Some of our acquaintances had already retired for the winter. The hedgehogs were no longer to be seen making leisurely progress along the hedge-banks; they had all gone to sleep deep in leaf-lined crevices under the blackthorn roots; the dormice had followed their example, and curled themselves up for the winter in their delicately woven globes of grass and fibre. Mr. Dormouse is a heavier sleeper than we are, yet not above rousing for a square meal if the sun comes out warm and bright on a January morning. Snakes, slow-worms and lizards had all disappeared long ago, and would not move again for more than four months. I had not seen a bat for a fortnight, and I fancy the last of them had joined his comrades hung up in the church-tower or in Farmer Martin’s thatched barn, stiff and motionless like dead game in the Hall larder.
Field-mice showed when the sun came out, dodging about on the surface of the dead leaves, apparently very busy, and yet never appearing to accomplish anything in particular. But they would soon follow most of the four-legged denizens of the coppice into winter-quarters, and leave the bare woods to the birds, the rabbits, and the cunning, hungry fox.
Of the wild-cat, the terror of the neighbouring wood, we heard nothing at all; and though I often talked of her with Cob and his sister, we did not imagine that there was much chance of her raiding so far from home. Cob gradually recovered from his wound, and, as food was still fairly plentiful, he grew fat and strong again.
Nothing occurred to disturb the even tenor of those last few days before winter set in in earnest; and the silence that reigned in the coppice was broken only by the cheery song of the robin, the low twitter of the tits, and occasionally the clear pipe of the missel-thrush. Then came a day when the wind turned to the north-east, and a new biting, penetrating chill filled the bleak air.
For the first time in my experience mother absolutely refused to leave the nest.
‘Children,’ she said drowsily, ‘it’s going to snow. I feel it in my bones. Close the door with moss and let us sleep.’
Pushing a bunch of moss into the opening, she curled herself into the deepest, darkest corner of our snug retreat, and almost instantly fell into a sleep deeper than ever we had seen or dreamed of. Squirrels, you must know, are never still for more than a few minutes at a time in their ordinary sleep. I know that, whenever I wake at night, and that is very often, especially now that I am no longer young, some of my family are always moving their legs, twitching about like a dog that lies before the fire and hunts rabbits in its dreams. But this was a different thing, this sleep of mother’s—she lay like a dead thing on her side, her splendid brush curled round and over her, and, as we watched, her breathing seemed to slow until it became almost imperceptible.

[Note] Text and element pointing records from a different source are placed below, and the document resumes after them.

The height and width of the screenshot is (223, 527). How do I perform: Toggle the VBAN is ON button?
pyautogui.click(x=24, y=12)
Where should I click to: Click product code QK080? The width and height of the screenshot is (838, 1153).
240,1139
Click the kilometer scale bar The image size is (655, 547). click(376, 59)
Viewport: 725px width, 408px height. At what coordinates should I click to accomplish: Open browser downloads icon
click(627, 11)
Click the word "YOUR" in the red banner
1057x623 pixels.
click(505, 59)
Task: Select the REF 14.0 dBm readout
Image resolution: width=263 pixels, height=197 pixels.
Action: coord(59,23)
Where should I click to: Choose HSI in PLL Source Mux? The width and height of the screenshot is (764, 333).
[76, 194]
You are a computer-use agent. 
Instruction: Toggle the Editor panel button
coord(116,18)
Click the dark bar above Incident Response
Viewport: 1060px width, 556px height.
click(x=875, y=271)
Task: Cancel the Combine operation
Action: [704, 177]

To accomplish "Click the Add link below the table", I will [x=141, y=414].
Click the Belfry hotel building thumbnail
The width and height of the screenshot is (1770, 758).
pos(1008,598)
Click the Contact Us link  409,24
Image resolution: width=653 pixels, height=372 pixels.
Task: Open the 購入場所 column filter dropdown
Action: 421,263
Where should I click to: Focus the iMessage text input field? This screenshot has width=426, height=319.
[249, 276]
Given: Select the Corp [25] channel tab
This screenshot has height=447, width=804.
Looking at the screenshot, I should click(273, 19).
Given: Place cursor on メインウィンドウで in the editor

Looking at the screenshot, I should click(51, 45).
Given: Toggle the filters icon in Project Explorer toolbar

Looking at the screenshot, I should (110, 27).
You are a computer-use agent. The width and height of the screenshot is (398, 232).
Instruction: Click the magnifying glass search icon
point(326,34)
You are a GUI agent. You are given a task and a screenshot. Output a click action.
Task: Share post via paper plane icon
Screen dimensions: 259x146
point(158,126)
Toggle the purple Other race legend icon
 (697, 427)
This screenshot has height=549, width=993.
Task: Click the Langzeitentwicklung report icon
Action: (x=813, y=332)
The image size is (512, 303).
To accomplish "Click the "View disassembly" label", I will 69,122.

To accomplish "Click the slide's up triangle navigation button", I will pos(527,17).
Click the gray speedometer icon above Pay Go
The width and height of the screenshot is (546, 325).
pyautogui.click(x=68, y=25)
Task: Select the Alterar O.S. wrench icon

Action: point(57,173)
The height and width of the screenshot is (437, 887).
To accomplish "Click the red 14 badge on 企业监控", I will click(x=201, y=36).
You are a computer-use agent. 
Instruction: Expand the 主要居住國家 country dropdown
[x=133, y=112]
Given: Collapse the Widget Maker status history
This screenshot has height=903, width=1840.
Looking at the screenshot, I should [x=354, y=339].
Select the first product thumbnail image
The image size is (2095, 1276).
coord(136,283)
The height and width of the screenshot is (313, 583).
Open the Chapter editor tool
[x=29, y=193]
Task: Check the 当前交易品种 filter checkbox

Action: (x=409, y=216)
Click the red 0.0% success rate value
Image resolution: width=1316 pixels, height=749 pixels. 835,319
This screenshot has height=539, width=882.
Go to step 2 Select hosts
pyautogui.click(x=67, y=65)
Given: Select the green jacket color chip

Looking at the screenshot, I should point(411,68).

We, too, felt strangely drowsy; but yet, with all the curiosity of youth, would not yield to it, so anxious were we to see this snow of which we had heard so often. The wind whistled in stronger and stronger gusts, making weird wailing sounds among the bare branches; the sky, already one uniform mass of greyish cloud, grew duller and thicker, while up to windward a darkness like that of the winter twilight began to cover the land. Rusty and I, peering out through a small hole in the moss, saw the great trees bending and swaying in the increasing blast, while the dead leaves raised by the wind rustled and rattled in brown clouds along the ground below. Then suddenly, and as if by magic, the whole air was swarming with little white atoms, which whirled and fluttered silently in a mad dance. Thicker and thicker they came till the sky was blotted out, and even the trees close by were nearly hidden behind the waving white veil. All along the eastern edges of the beech-tree limbs lines of pure white appeared and grew, while the dry leaves below stopped their rustling as they vanished, hidden beneath a carpet whiter than fallen hawthorn petals. To us, who had never seen the like before, it was a wonderful sight, and we gazed and gazed as if we should never tire. But gradually the drowsiness of the snow-sleep came upon us and mastered us, and, whether we would or no, closed our eyes. Rusty slipped limply back, and lay like a dead thing beside the quiet forms of Hazel and my mother. I remember vaguely pushing back the plug of moss into position, and then I, too, fell back and sank away into a long, delicious, dreamless slumber.